Tipo da coisa que sai depende do momento de como você está. Vamos lá…

Tropecei na Os Anos Novos por conta do algoritmo. Alguém postou, na boa não lembro agora, print de resenha publicada na Folha de S. Paulo sobre a série espanhola lançada no fim de 2024.

Daqueles lances que, por bobeira ou coincidência, você encasqueta e começa a assistir.

Los Años Nuevos é dirigida por Rodrigo Sorogoyen, co-criada com Paula Fabra e Sara Cano. Aviso que é drama sobre relacionamento, entonces se acha o tema clichê, um porre, larga a mão. Ou, não.

Eu gostei. São dez episódios em que no primeiro a pareja se tromba em uma boate/bar no dia 31 de dezembro de 2014. E o décimo e último acaba na virada de 2023/2024. Se eu confundi os anos foi mal. Será o de menos.

Vai aí uma sinopse da Mubi para ajudar: Madrid, véspera de Ano-Novo. Ana e Óscar se conhecem pela primeira vez na noite em que ambos completam trinta anos. Naquela noite, seus mundos colidem em um romance inesperado que se desenrolará ao longo de uma década de réveillons.

Uma das sacadas de Sorogoyen e companhia é cada situação retratar somente o 31 e 1. A impressão é a de que parecem dez temporadas. Bom, na vida dos principais personagens é meio que isso.

O pilar porém vem do roteiro, do texto, e da interpretação. Não há como não se quedar por Iria del Rio, a Ana. Do outro lado, Francesco Carril é o inseguro que tenta aparentar o contrário. Gente boa, também, porém, para Ana, talvez sofra de trauma de infância derivada da separação dos pais.

O lance é que rola uma química física nível hard, pontapé para o caso ficar sério. E daí, abrir as portas para os prós e contras. Em dez anos pode passar muita coisa, né.

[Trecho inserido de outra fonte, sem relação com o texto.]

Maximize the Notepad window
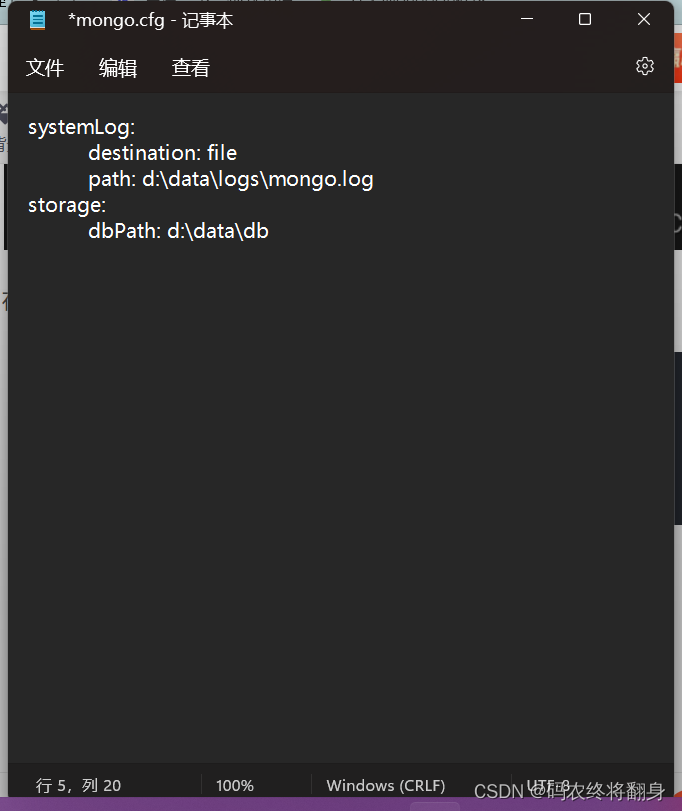The image size is (682, 811). pos(585,19)
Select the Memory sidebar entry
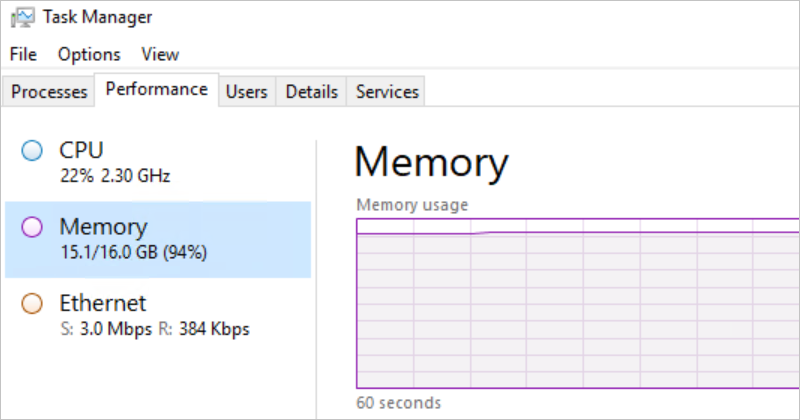 point(158,239)
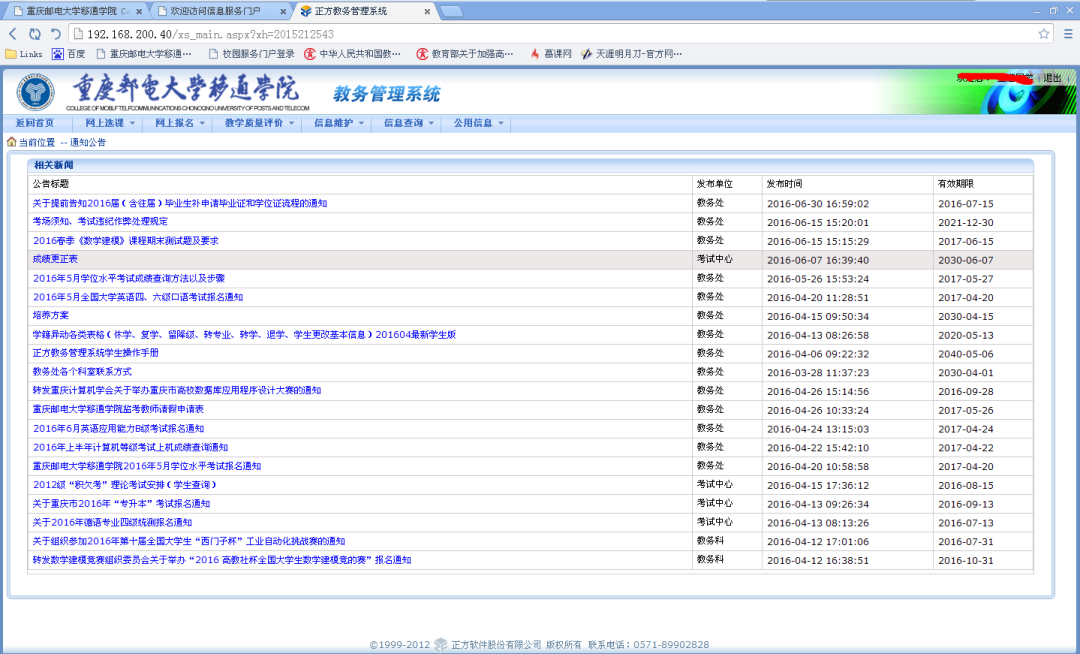Open the 公用信息 menu
This screenshot has height=654, width=1080.
[x=478, y=123]
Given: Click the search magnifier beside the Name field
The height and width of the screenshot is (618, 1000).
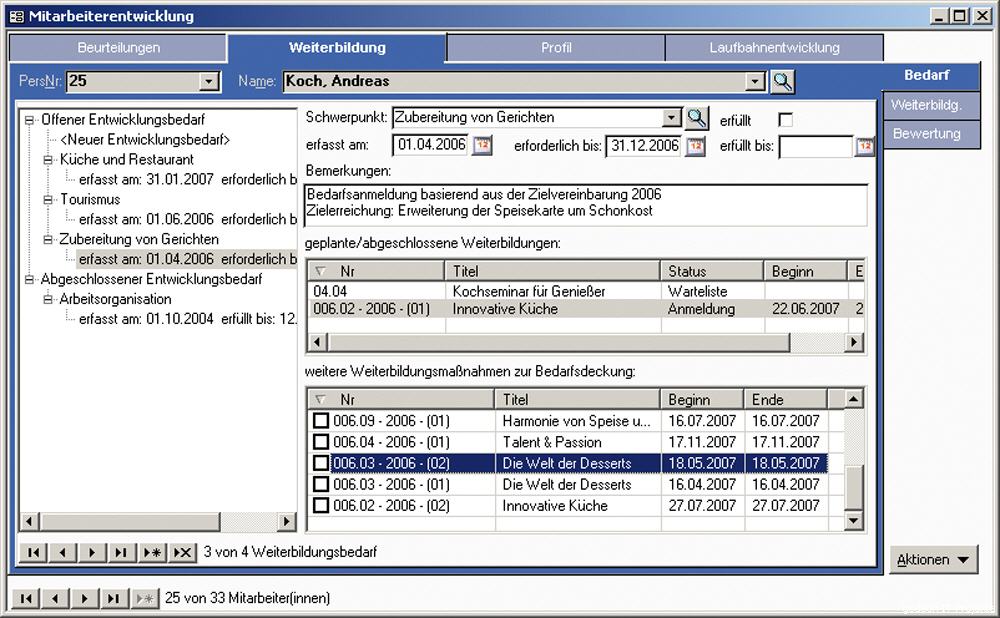Looking at the screenshot, I should click(x=782, y=82).
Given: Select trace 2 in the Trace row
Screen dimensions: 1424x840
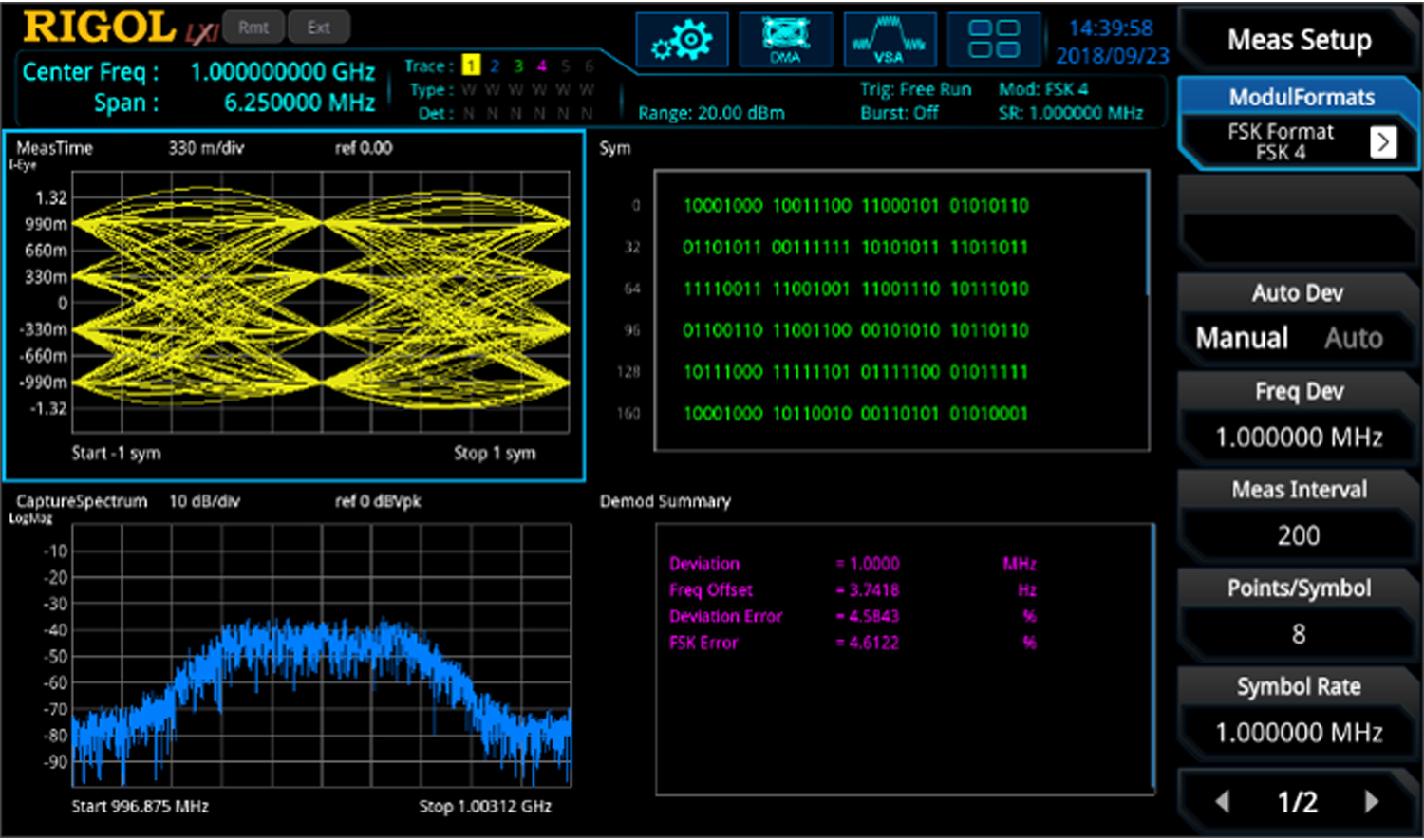Looking at the screenshot, I should point(495,66).
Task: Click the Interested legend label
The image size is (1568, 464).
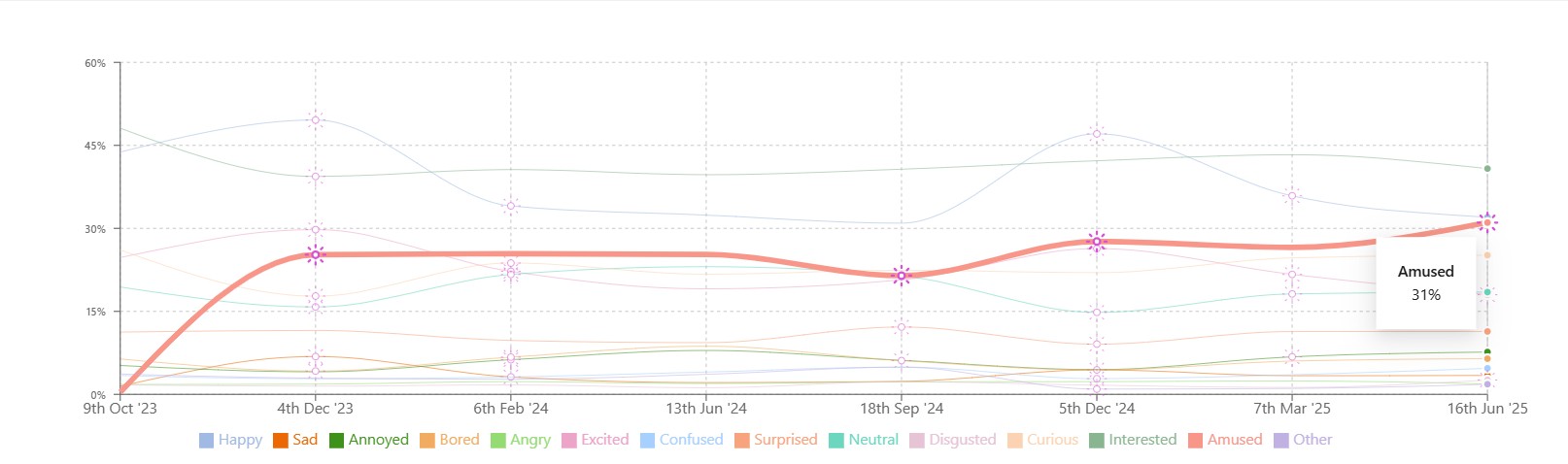Action: pyautogui.click(x=1142, y=440)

Se fosse apelar para a comédia, Os Anos Novos poderia descambar fácil para algo como a música Eduardo e Mônica. Ana, muito viva, sempre em movimento, mas, com um pico tentando se encaixar no mundo. Inclusive profissionalmente.

Óscar, mais paradão, prático, médico, porém, desconfia das pessoas acima da média. Mesmo que se negue a reconhecer e, depois, sofra por isso.

Assisti a um vídeo no Insta em que a crítica assinala que a produção tenta a todo tempo fugir dos clichês de uma série desse tipo. Sorogoyen se sai bem, eu acho. Diria que a produção tá mais para o filme Namorados para Sempre (já escrevi sobre, se quiser ler depois ou agora clique aqui). Porém, com algumas diferenças. Blue Valentine é osso…

As atuações de Iria e Francesco dão conta do recado. Apesar dos diálogos serem muito bons, prova disso é o último episódio praticamente se passar dentro de um quarto de hotel, e a pareja conversando muito para tentar se entender,

o silêncio, a pausa, nas discussões, nos momentos que Ana se dá, que seja para dar uma tragadas no cigarro, ou em que Óscar para e a fita, ou olha para o nada, é nervoso.

Fora isso, a série mostra de uma forma nem tão soft, o combo que vem quando se engata um relacionamento. As mães, os pais, família, as amizades.

No recheio vem problemas com drogas, redes sociais, e, no fundo, ser “moderno” demais requer muita compreensão. Traição? Ou, não? Por que te incomoda, então? Rotina, estou fora. Será? Guenta?

Assim como ter dinheiro, infelizmente, é fundamental. Não muito, talvez, mas hay que tener algun. Bobear, vai ter hora que um dos dois joga isso no ventilador.

Óbvio, são dez episódios, tampouco aspiro em fazer suco em reles sei lá, dez parágrafos. Apenas más una cosa que me gustó: muita música.

Uma trilha interessante, em sua maioria de som espanhol. Tem o nominado Nacho Vegas. Gostei de conhecer os trabalhos de Triângulo de Amor Bizarro e de Freedonia, apenas para citar alguns. A jukebox da série tem o ecletismo de repertório. Música salva.

Deu. Melhor parar por aqui. Mas, fica a dica.